Regardless though: cows, chickens and bees are all still animals. I don’t think any vegans are gonna argue that one.
SpaceCowboy@lemmy.ca 5 weeks ago
Seems like a weird thing though. A lot of domesticated animals can’t survive in the wild. And even the ones that can, it would only be in certain parts of the world, and they’d be an invasive species.
So do we want all of those animals to go extinct? If you eliminate all farm related activities with these animals, give them a place to live out the rest of their lives, but then what? But do you not allow them to breed? Or just let them all die off so they go extinct?
Or do you keep some of them in zoos? Given they’ve been bred to live on a farm, does that mean you have zoos that are identical to farms? And if you can get milk, eggs and honey from these animals if they’re technically living in zoo (which is exactly like a farm in every way) what’s been accomplished?

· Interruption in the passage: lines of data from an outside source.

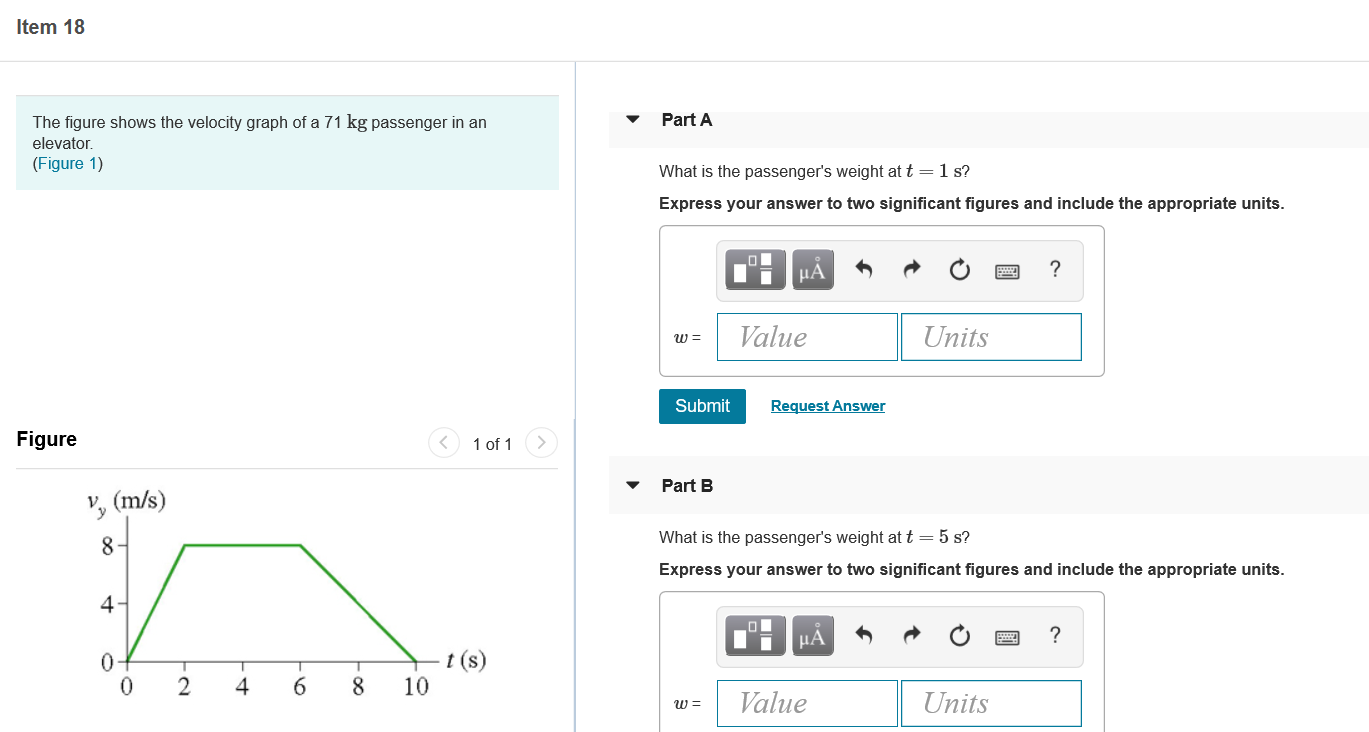The height and width of the screenshot is (732, 1369).
Task: Submit the Part A answer
Action: coord(701,406)
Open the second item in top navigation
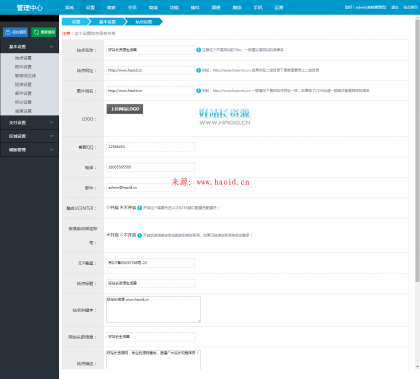Screen dimensions: 420x379 pyautogui.click(x=90, y=7)
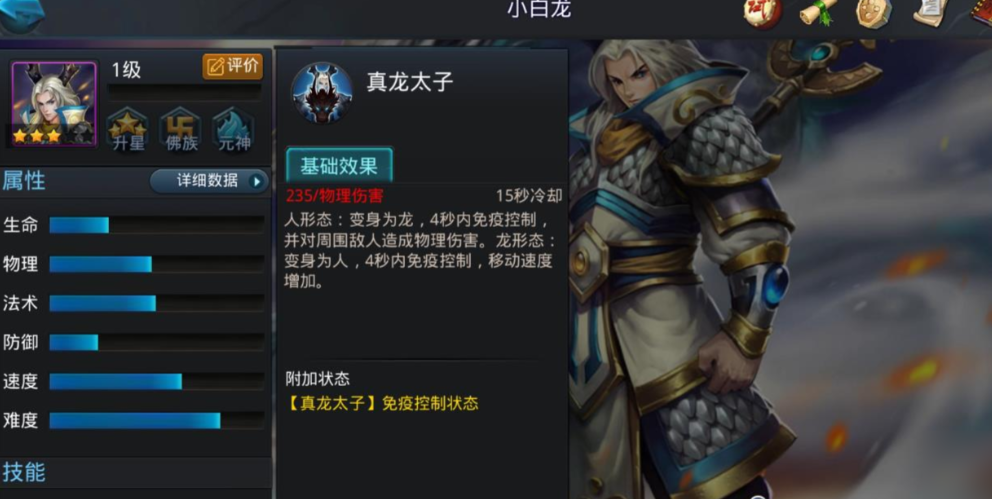992x499 pixels.
Task: Go back using the blue arrow
Action: tap(22, 14)
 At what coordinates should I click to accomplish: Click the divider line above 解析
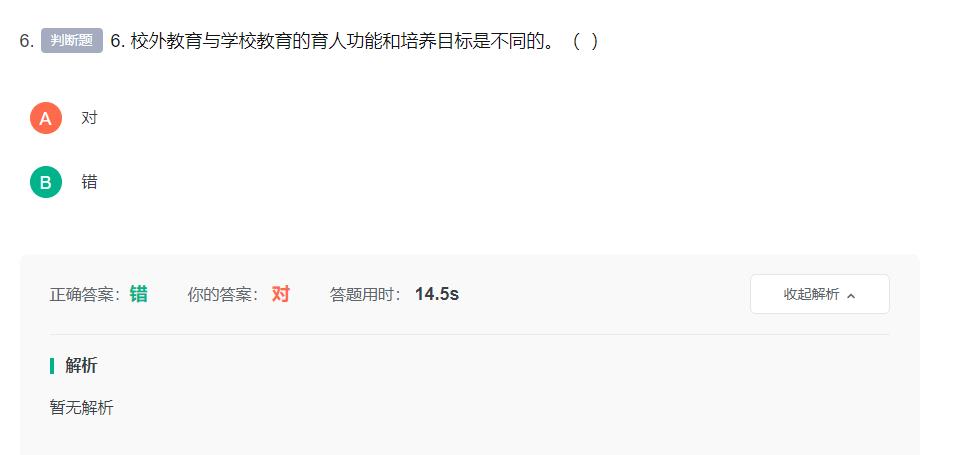pos(469,334)
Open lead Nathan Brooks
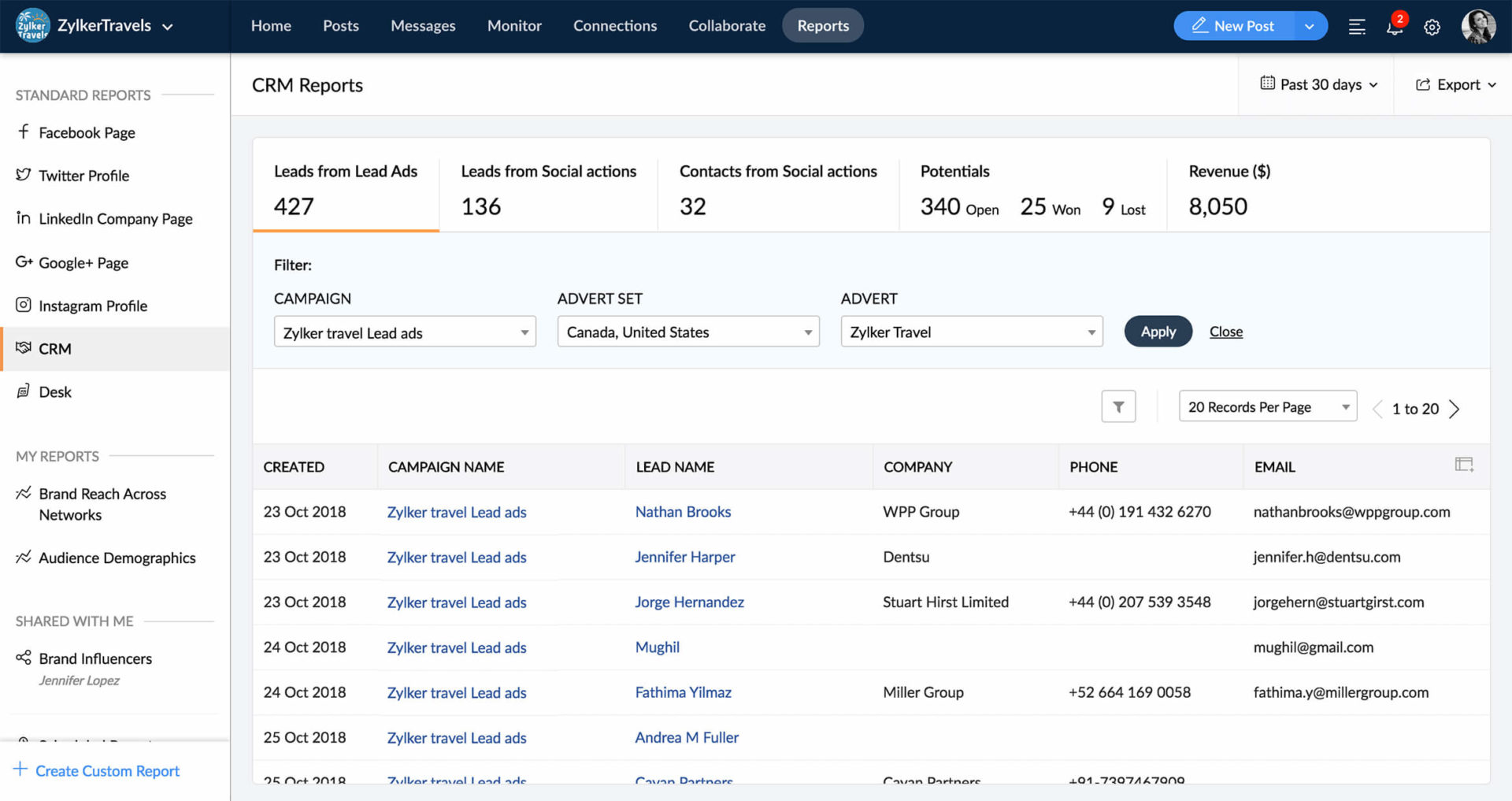This screenshot has width=1512, height=801. [x=683, y=512]
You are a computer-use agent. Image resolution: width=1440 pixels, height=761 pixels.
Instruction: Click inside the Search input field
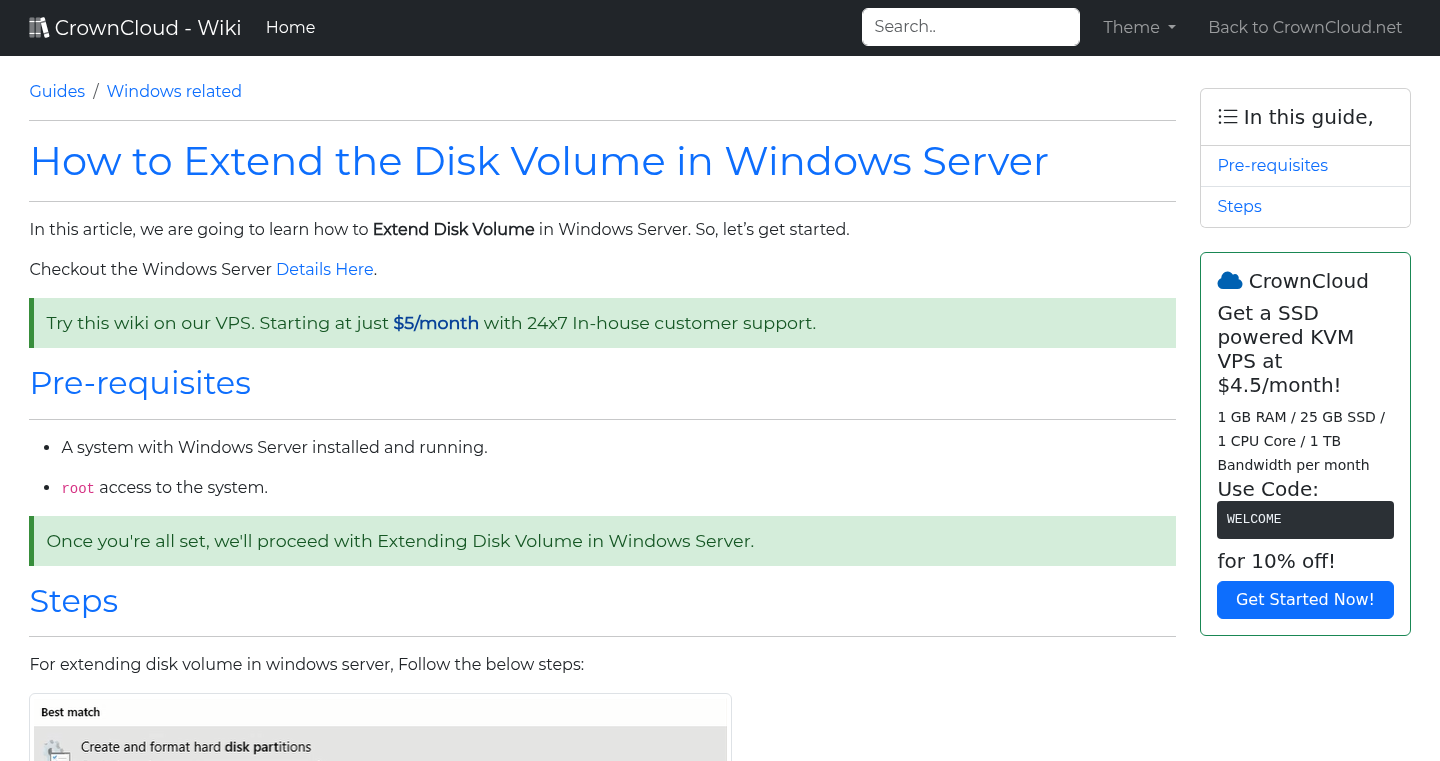click(969, 26)
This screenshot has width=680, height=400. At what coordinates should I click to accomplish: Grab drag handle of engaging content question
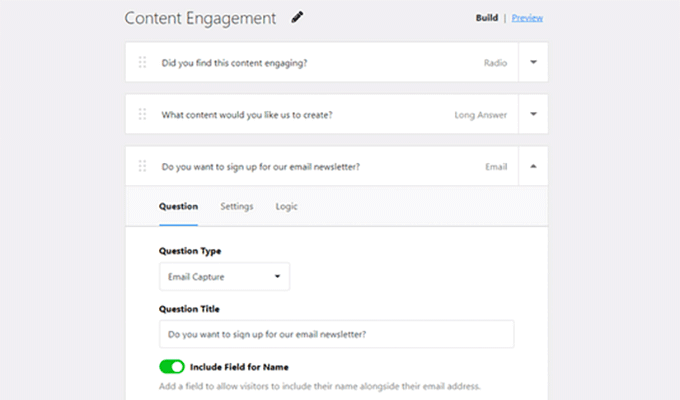(x=142, y=62)
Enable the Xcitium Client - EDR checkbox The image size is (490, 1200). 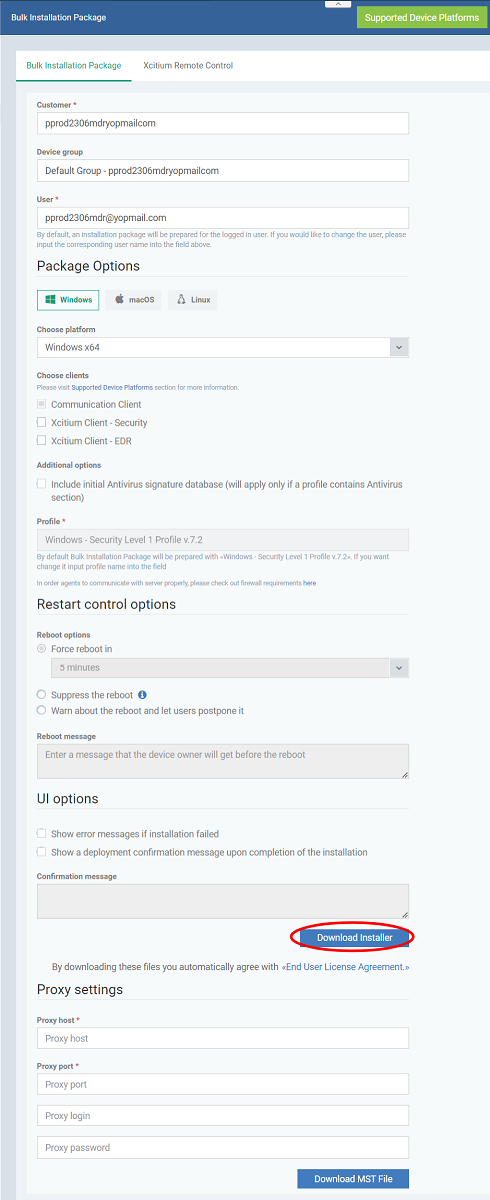point(41,440)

Warl0k3@lemmy.world 5 weeks ago
This is a very common argument and it’s a little shortsighted, because the answer is broadly “yes”. Reducing the number of cows/chickens/etc in the world is a net positive, and would only require us to stop force breeding them like the villains from some kind of degenerate poultry hentai. Allowing the species to reduce in population is only of benefit to the species (cough humans cough) and is overall desirable. Keeping some in zoos would be fine, maintaining the native wild populations is also a good plan, small scale farms (“family” or “hobby”) farms where they don’t brutalize the animals is also a feature of most vegan utopias. Take india, where most of the population is vegan: there are still cows on farms, cow-derived produce is still available, it’s just the cows aren’t kept in American-style stock farms.
YMMV, and like any ideology there are other opinions with equally valid outlooks, this is just what I see most often. (full disclosure, I am not a vegan (there’s plenty of evidence to that in my post history), I just sleep with a lot of vegans and quite like chana masala)
LovableSidekick@lemmy.world 5 weeks ago
The response I’ve heard for that one is that domesticated animals are dependent on us because we’ve bred their survival capabilities out of them. People originally just captured wild animals and put a fence around them. By selectively breeding the more docile ones we’ve turned them into something they wouldn’t be without our interference. To me that part makes sense, but the present reality is still what it is, and what you’re saying is still true.
LovableSidekick@lemmy.world 5 weeks ago
Playing devil’s advocate, this could be sidestepping the issue, because the honey is only an unintended side effect from your friend’s POV, not the bee’s.
gjoel@programming.dev 5 weeks ago
So, if they were endangered cows and your friend didn’t like milk, the milk would be vegan…?
SkunkWorkz@lemmy.world 5 weeks ago
Well veganism is about reducing suffering. Like if the cows didnt suffer to produce that milk. Like no forced insemination, calfs aren’t separated from their mother, male calf’s aren’t slaughtered, the cows don’t have unnaturally large udders, you only take the over production and not steal the food from the calf and the cows live a good life then you could argue that the milk is vegan. But milk is not produced like that so milk is not vegan.
Lux@lemmy.blahaj.zone 5 weeks ago
Genuine question, I would like to know if there is a reason. Why doesn’t she just let the bees keep it?
TassieTosser@aussie.zone 5 weeks ago
The bees make more than they need. They’ll keep filling up cells till there’s no room for larvae then swarm. That takes a while but in a meantime, the honey sitting there attracts pests and predators that can harm the colony.
davidwkeith@lemmy.world 5 weeks ago
And this is where I have problems with strict veganism. Animal husbandry can be ethical and beneficial to the species. Animals do produce excess nutrients that can be reused for other animals (culling chickens to feed carnivores for example) and some byproducts can benefit humans in a non exploitative manner.
The real issue is capitalism. Or the exploitation of others for personal benefits.